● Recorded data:
• • • • •

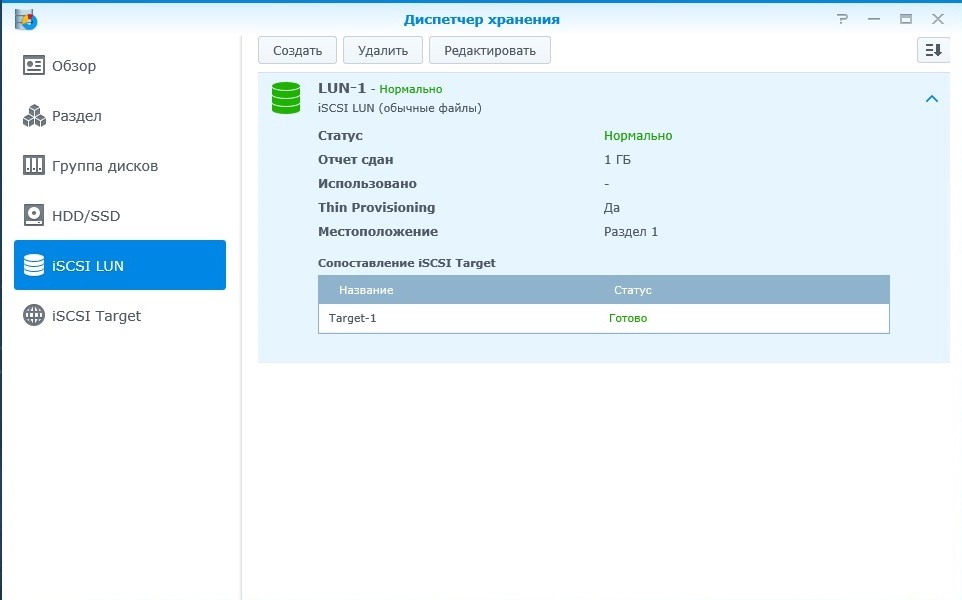Click the Overview (Обзор) sidebar icon
This screenshot has width=962, height=600.
click(35, 66)
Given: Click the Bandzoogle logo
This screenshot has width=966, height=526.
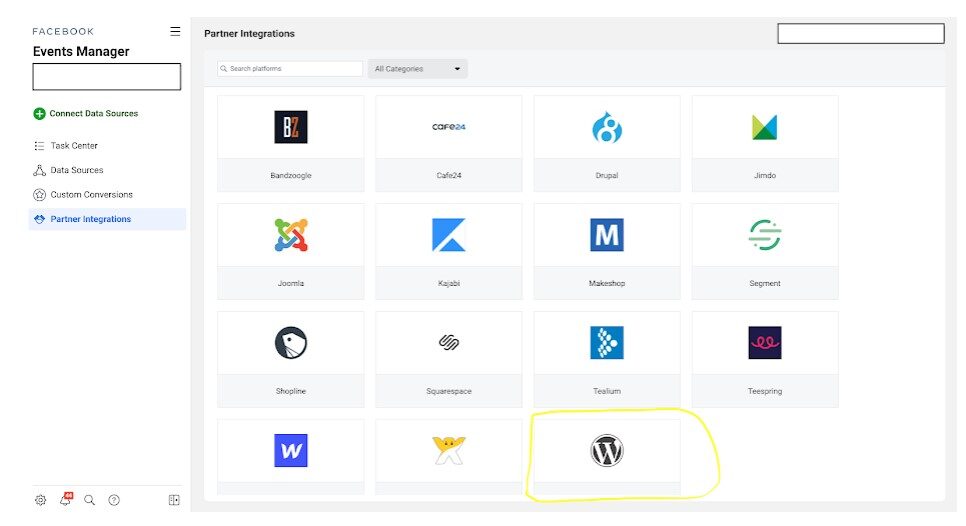Looking at the screenshot, I should tap(291, 128).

• • • • •

● Your objective:
No pictures should appear in the copy. Reproduce exactly the lines from the line containing "Given: Click the Bandzoogle logo" through the last line of the data, inclusive.

● Answer space:
Given: Click the Bandzoogle logo
This screenshot has width=966, height=526.
Looking at the screenshot, I should tap(291, 128).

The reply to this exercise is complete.